One of four shows comprising the Directors’ Festival of new graduates from St Mary’s University in Twickenham, Elinor Cook’s three-hander proves to be a complex, mystical and rather muddled piece about relationships, machismo, and the meaning of life.

Rachel sets the scene, as Dan and Will are stranded up on a mountain in extreme cold, lost. They are expetienced adventurers, friends from childhood, and both in love with her, although the disjointed flashback structure shows that they have both taken her for granted.
An academic whose enthusiasm stretches from the folk-song tradition to the Romantic poets, Rachel sets her heart on a lucrative tenure in Boston just as much as the boy “superhero conquerors” want the impossible in the wilds of Peru.
Ellie Goodall catches the setting and sense of the piece, adapting the small stage area and props – boxes, pieces of wood, books – to evoke snatches of time and memory one can perhaps assume are filtered through the mind of the dying mountaineer.

* [Instructions for the task]:
Edit the review by giving everything from "Ellie Goodall catches" down to "the dying mountaineer." again, with "props" changed to "furniture". The entries that follow come from a separate source unconnected to the review.

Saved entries
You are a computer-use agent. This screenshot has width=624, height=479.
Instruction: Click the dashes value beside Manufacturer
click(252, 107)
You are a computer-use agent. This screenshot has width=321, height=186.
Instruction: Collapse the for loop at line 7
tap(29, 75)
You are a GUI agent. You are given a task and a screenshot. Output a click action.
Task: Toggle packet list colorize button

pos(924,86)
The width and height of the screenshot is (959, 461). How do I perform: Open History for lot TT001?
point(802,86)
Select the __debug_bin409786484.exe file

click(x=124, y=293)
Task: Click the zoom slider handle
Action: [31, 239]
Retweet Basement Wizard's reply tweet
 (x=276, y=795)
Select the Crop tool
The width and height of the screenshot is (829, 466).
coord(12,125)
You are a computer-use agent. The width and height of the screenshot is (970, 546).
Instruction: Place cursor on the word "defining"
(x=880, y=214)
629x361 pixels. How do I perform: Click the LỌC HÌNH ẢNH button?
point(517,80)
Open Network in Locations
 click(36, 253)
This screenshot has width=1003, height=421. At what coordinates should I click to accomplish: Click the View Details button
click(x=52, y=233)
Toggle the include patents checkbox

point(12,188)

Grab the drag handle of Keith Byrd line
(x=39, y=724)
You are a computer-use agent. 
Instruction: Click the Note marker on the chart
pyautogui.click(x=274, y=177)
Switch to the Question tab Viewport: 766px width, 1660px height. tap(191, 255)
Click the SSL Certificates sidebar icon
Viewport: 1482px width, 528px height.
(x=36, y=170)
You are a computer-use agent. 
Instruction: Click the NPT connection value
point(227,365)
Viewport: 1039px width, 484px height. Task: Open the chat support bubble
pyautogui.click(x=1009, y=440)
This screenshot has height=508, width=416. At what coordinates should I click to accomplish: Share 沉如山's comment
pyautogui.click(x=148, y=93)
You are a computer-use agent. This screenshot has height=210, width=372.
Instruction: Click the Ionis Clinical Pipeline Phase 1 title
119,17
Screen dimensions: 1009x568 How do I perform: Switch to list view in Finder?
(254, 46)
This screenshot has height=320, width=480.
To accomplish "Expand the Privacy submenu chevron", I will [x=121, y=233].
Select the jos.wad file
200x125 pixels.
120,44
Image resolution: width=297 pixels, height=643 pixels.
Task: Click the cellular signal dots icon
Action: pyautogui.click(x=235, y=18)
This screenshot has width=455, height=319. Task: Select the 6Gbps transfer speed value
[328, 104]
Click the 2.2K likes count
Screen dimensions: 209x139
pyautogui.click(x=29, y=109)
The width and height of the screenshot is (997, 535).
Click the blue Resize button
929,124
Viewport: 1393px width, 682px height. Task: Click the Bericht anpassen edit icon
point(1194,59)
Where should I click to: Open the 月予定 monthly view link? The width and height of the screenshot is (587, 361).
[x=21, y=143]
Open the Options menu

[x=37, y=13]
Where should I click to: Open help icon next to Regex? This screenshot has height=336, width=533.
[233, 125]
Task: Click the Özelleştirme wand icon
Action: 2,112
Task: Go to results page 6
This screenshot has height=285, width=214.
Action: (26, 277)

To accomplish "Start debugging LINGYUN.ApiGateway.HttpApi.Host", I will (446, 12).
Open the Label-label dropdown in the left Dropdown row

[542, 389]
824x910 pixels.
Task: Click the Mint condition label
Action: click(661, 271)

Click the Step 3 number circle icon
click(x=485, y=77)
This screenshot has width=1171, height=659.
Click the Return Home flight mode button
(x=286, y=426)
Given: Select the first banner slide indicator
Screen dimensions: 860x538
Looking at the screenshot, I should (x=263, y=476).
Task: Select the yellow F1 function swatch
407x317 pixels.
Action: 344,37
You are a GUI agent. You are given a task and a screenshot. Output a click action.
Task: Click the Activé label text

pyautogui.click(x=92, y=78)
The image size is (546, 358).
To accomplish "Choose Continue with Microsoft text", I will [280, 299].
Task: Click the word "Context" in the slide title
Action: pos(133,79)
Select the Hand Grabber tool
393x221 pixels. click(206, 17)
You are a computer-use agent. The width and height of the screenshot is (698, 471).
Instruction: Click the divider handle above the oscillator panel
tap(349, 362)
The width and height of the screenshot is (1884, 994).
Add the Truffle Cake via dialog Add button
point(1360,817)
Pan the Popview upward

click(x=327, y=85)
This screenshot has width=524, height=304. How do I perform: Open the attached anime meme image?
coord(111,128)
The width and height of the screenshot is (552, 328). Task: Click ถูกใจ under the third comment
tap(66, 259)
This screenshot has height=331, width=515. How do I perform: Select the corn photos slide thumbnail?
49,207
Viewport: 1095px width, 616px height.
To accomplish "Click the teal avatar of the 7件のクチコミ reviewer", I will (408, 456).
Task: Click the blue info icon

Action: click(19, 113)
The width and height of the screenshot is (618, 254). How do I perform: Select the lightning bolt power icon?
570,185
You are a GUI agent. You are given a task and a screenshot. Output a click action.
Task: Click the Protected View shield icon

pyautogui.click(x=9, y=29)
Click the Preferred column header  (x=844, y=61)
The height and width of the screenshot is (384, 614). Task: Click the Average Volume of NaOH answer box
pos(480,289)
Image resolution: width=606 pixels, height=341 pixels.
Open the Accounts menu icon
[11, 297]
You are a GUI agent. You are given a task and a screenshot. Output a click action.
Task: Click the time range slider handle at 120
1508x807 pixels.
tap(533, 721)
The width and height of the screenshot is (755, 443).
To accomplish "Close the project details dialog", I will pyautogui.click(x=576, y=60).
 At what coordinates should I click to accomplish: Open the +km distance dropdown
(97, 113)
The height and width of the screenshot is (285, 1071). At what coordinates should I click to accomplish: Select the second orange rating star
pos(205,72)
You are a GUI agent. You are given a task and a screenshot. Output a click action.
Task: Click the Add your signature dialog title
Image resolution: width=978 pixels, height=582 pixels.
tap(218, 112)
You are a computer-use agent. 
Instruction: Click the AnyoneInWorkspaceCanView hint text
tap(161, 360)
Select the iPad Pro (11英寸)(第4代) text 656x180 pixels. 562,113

* [Exercise output]:
Ellie Goodall catches the setting and sense of the piece, adapting the small stage area and furniture – boxes, pieces of wood, books – to evoke snatches of time and memory one can perhaps assume are filtered through the mind of the dying mountaineer.